Task —
In the benchmarks text, what tool does make bench-warp use to drive the in-process s2-server end-to-end?

Text provided —

Custom metadata is supported via x-amz-meta-* headers on PutObject/CopyObject and returned on GetObject/HeadObject.

Benchmarks

Two complementary benchmark harnesses ship with S2:

  • make bench runs Go-native testing.B benchmarks against the storage layer (fs package) and the HTTP handler (server/handlers/s3api package). Good for catching regressions in a unit-test-style loop — no external binary needed.
  • make bench-warp drives a fresh in-process s2-server end-to-end with minio/warp. Good for SDK-level throughput numbers that exercise the whole stack (connection pooling, SigV4 streaming, chunked bodies, real wire HTTP). Install warp first with go install github.com/minio/warp@latest.

Numbers below are local runs on an Apple M4 (darwin/arm64, single process). Treat them as sanity checks, not competitive rankings — the most useful number is the one you get on your own hardware.

Go-native microbenchmarks

1 KiB payload, osfs backend rooted at b.TempDir(), 2-second bench time. make bench runs the full set.

Input data —
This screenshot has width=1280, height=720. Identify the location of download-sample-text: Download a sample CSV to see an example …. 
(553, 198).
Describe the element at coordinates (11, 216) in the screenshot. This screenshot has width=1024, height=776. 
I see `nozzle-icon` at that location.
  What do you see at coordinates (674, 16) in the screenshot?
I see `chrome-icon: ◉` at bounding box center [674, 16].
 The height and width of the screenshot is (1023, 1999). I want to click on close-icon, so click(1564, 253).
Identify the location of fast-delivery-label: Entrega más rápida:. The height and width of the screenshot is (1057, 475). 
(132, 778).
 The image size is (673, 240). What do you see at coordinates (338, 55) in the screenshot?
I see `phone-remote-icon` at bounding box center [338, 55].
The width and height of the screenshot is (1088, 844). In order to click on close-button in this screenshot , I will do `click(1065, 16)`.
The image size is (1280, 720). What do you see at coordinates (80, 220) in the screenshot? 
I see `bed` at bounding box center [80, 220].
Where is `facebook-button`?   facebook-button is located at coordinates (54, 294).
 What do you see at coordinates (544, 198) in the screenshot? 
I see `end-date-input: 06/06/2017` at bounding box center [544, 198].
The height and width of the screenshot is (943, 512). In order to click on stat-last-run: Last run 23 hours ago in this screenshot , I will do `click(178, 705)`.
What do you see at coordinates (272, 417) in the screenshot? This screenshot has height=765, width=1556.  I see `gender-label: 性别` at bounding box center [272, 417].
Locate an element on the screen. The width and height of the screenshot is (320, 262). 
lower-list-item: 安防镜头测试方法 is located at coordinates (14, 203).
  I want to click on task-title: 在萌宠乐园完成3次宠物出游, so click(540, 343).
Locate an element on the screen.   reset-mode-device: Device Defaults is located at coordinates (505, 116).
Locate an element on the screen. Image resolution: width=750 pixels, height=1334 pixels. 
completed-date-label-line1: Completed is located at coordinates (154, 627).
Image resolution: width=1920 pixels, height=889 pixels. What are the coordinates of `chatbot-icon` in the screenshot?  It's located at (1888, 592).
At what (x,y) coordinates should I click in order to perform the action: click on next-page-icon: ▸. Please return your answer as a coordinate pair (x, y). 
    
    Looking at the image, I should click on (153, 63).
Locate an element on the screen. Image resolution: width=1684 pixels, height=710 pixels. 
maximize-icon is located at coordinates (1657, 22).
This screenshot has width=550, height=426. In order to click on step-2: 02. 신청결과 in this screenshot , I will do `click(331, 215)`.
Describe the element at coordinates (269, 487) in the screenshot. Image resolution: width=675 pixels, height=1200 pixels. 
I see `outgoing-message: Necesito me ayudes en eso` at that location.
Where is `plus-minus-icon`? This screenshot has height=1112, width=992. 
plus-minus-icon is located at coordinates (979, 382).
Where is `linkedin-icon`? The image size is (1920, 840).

Exercise solution —
It uses minio/warp.